Task instructions: Transcribe all data verbatim. Skip the pictures.

Supplied information:
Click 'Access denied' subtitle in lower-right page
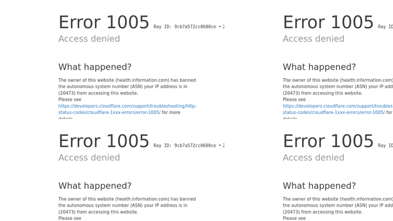click(314, 157)
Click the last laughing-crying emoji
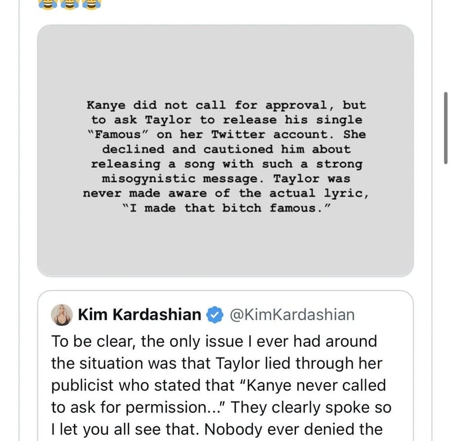Image resolution: width=451 pixels, height=441 pixels. (x=92, y=4)
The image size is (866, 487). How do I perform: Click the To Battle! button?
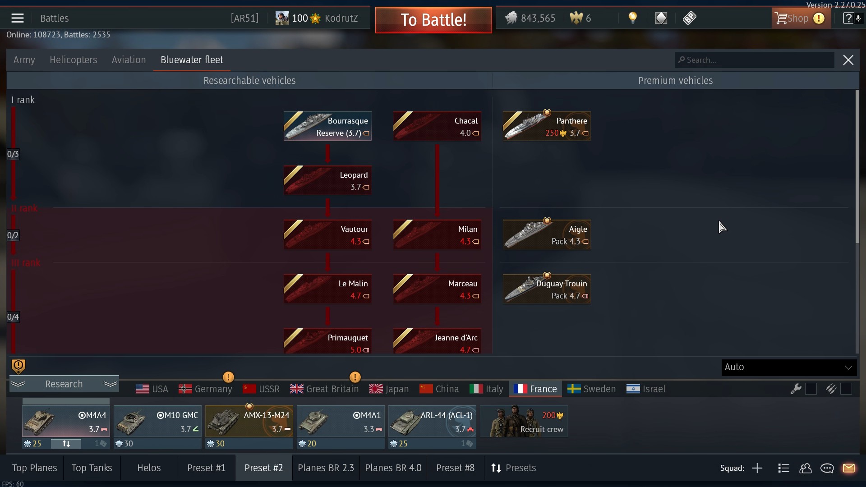[433, 20]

Written response:
Click 'Access denied' subtitle in lower-right page
click(314, 157)
Click the last laughing-crying emoji
Image resolution: width=451 pixels, height=441 pixels. (x=92, y=4)
The image size is (866, 487). How do I perform: Click the To Battle! button?
[433, 20]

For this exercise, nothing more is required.